DVD RELEASE: The DVD release, while nothing in the technical department to write home about, is worth the VHS conversion if only for the three cast interviews included.
Joel S. Rice (Radish) chats about the film’s six-week shoot in Shelby, North Carolina, and reveals that he left acting in the mid-eighties to pursue a Masters degree in Social Work. He eventually missed the entertainment industry and came back as a producer and has produced over 25 TV movies since the early nineties (although he did make a brief return to acting playing a math teacher in the family-friendly 2007 TV-movie SHREDDERMAN RULES, directed by Savage Steve Holland of cult-classic BETEROFF DEAD fame).
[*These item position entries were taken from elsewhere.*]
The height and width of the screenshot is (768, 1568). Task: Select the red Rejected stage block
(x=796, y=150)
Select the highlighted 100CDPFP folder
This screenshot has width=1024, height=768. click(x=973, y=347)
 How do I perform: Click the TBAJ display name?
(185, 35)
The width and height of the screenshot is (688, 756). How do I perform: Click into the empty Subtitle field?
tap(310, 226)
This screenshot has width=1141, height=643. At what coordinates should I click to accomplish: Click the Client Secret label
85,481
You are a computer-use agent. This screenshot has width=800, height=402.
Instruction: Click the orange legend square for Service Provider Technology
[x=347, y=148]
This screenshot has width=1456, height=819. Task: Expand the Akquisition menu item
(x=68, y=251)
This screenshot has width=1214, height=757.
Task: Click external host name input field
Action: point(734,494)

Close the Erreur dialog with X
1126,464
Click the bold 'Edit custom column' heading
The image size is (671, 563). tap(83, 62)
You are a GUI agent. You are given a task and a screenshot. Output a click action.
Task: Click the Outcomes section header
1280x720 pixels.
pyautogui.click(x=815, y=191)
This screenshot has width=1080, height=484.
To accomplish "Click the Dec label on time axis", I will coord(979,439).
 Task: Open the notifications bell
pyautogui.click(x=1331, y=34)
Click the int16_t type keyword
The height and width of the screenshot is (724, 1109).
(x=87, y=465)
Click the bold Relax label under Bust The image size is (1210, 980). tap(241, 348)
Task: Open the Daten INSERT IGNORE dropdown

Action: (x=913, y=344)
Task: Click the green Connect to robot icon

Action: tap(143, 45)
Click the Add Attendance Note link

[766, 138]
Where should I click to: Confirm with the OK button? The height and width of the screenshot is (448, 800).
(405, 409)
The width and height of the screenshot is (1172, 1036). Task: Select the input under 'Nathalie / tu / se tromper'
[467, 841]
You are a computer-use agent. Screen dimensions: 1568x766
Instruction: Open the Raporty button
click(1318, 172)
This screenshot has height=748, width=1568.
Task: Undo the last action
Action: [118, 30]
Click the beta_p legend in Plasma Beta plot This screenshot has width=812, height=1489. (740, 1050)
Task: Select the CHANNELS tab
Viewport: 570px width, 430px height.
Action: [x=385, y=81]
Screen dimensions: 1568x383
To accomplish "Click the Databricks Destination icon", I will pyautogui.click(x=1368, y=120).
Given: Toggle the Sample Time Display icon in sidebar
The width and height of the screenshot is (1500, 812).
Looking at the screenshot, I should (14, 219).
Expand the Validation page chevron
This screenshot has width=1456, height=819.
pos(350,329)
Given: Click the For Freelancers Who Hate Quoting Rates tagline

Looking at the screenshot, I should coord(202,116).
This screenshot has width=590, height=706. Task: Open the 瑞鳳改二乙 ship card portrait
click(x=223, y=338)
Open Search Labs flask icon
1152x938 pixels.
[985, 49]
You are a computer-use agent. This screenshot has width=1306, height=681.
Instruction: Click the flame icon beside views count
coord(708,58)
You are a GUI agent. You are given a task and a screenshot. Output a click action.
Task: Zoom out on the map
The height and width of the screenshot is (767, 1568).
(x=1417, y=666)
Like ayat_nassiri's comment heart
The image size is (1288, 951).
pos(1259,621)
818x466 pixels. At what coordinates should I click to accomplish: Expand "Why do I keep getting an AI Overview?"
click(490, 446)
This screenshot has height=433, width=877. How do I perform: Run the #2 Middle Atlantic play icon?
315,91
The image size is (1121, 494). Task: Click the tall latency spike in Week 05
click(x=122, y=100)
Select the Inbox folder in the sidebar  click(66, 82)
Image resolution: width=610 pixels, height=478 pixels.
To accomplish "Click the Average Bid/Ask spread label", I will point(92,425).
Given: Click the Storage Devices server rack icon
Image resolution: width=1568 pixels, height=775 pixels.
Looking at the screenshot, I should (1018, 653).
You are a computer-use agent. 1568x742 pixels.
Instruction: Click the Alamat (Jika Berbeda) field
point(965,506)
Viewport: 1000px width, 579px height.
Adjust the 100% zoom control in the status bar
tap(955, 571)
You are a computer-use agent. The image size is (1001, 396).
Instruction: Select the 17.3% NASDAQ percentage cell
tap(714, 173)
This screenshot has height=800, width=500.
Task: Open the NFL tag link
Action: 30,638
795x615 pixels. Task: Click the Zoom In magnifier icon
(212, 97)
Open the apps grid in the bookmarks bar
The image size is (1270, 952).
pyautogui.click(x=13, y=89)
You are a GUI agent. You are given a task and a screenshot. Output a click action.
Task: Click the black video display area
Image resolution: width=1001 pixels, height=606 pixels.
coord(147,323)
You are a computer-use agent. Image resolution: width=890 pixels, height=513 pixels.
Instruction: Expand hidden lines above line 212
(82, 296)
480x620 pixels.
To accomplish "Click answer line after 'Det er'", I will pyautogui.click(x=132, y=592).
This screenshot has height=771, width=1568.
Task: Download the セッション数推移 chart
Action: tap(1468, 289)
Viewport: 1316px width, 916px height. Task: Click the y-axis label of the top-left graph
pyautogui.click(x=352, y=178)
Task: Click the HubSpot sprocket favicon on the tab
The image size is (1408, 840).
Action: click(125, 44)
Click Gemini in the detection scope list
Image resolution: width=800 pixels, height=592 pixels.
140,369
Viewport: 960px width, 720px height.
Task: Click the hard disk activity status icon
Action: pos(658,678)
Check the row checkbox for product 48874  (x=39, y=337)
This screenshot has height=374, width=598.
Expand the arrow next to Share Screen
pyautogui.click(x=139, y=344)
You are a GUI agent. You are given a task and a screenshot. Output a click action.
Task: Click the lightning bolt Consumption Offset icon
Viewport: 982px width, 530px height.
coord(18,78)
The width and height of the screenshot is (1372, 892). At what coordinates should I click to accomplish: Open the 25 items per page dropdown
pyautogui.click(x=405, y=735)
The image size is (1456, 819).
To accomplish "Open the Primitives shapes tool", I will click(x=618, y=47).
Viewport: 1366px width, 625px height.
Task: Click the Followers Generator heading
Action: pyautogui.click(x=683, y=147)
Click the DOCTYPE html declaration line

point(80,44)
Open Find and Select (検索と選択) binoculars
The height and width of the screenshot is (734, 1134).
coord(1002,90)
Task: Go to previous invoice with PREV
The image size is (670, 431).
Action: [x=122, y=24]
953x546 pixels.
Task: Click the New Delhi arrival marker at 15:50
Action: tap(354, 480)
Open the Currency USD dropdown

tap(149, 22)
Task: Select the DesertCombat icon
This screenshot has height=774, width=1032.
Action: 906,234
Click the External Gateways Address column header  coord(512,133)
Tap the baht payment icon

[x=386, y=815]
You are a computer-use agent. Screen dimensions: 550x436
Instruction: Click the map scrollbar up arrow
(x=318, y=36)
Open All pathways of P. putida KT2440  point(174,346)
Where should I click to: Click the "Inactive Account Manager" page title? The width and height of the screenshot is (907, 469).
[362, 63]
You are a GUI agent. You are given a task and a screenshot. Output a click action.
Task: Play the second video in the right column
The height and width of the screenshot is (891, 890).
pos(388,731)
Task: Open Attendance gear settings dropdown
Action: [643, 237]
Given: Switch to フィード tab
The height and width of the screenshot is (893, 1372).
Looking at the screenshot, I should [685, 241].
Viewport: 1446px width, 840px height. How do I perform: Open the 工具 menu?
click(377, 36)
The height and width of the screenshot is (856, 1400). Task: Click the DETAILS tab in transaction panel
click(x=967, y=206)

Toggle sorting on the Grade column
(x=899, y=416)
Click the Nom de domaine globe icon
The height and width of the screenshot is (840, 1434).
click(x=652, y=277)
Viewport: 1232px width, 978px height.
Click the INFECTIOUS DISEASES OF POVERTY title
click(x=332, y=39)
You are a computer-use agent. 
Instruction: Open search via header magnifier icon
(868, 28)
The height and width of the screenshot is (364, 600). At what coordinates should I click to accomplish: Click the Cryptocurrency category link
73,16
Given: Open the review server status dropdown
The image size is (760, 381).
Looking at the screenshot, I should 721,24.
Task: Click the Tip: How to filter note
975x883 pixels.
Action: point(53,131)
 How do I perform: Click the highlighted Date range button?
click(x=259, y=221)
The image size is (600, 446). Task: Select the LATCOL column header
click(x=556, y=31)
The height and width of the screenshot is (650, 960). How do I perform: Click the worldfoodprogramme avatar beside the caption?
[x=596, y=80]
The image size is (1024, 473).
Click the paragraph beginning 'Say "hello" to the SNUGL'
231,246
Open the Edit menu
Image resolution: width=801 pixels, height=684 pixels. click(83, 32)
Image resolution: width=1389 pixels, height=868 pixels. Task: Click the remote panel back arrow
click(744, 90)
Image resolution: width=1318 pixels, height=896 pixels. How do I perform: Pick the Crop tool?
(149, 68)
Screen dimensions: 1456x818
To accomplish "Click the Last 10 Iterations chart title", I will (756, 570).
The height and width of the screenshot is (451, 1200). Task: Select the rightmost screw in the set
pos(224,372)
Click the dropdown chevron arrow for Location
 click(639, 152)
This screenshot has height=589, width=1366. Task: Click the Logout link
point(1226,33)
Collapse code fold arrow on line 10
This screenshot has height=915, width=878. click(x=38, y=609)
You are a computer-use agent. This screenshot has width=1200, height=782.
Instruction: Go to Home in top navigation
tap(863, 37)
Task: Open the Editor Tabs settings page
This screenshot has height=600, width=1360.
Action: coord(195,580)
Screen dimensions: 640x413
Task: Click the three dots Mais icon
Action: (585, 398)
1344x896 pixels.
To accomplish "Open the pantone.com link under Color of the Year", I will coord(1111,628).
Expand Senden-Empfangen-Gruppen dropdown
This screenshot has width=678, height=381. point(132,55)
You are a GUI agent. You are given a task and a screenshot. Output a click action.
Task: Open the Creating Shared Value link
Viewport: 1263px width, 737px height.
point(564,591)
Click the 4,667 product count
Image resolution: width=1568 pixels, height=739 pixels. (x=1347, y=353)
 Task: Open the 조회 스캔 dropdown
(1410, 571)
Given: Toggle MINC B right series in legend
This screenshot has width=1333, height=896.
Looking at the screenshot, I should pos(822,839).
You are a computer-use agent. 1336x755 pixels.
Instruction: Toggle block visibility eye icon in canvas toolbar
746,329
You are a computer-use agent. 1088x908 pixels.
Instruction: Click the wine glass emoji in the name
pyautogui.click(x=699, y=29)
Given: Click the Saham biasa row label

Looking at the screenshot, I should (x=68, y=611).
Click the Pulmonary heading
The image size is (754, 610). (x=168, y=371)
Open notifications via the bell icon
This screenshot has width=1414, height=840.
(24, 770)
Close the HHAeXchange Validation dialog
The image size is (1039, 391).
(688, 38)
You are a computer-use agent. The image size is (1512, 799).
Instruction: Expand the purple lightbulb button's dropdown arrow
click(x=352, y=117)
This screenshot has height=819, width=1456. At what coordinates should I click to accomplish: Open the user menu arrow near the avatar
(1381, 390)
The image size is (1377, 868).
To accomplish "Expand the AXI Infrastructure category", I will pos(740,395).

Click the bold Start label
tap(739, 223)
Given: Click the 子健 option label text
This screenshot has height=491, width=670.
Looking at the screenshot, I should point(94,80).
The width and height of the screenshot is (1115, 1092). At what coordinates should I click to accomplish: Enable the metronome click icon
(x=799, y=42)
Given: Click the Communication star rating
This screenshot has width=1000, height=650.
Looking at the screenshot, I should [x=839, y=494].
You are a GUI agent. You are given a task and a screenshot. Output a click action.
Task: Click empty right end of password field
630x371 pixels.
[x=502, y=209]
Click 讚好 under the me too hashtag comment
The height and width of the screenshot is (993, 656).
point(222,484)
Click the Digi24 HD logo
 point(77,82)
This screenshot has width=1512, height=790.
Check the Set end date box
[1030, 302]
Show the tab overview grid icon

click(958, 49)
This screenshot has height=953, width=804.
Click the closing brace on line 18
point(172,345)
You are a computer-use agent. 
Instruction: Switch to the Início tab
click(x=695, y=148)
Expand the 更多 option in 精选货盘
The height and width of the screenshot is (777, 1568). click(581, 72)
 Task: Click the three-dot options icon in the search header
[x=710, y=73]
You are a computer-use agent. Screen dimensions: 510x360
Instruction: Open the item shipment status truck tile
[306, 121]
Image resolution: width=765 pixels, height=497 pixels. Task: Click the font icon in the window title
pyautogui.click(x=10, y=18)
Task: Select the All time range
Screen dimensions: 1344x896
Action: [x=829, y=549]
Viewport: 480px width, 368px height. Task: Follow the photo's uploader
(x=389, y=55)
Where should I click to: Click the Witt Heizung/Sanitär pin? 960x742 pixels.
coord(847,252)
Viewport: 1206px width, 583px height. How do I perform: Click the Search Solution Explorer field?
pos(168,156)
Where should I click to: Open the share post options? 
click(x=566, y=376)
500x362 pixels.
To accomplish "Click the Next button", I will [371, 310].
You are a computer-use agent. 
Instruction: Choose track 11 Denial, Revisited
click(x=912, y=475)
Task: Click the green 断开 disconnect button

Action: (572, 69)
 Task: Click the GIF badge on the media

Cecile Bagdadi (Courtney) contributes an amusing anecdote about how she botched her first “scream test” while auditioning. After some practice, she landed the lead role and became such an effective screamer that her shrieks were actually used to dub other actresses in the film.
Sherry Willis-Burch (Janet) shares her memories of the difficulties in shooting her death scene, as well as her brief small-town fame in her Texas hometown. Willis-Burch, who’s now a 1st grade teacher, jokes that she eventually graduated to the final girl role in the Canadian-lensed KILLER PARTY.
The interviews are relatively brief, but it’s great fun to see these three and share in their fond memories of making FINAL EXAM some 28 odd years after the film’s release.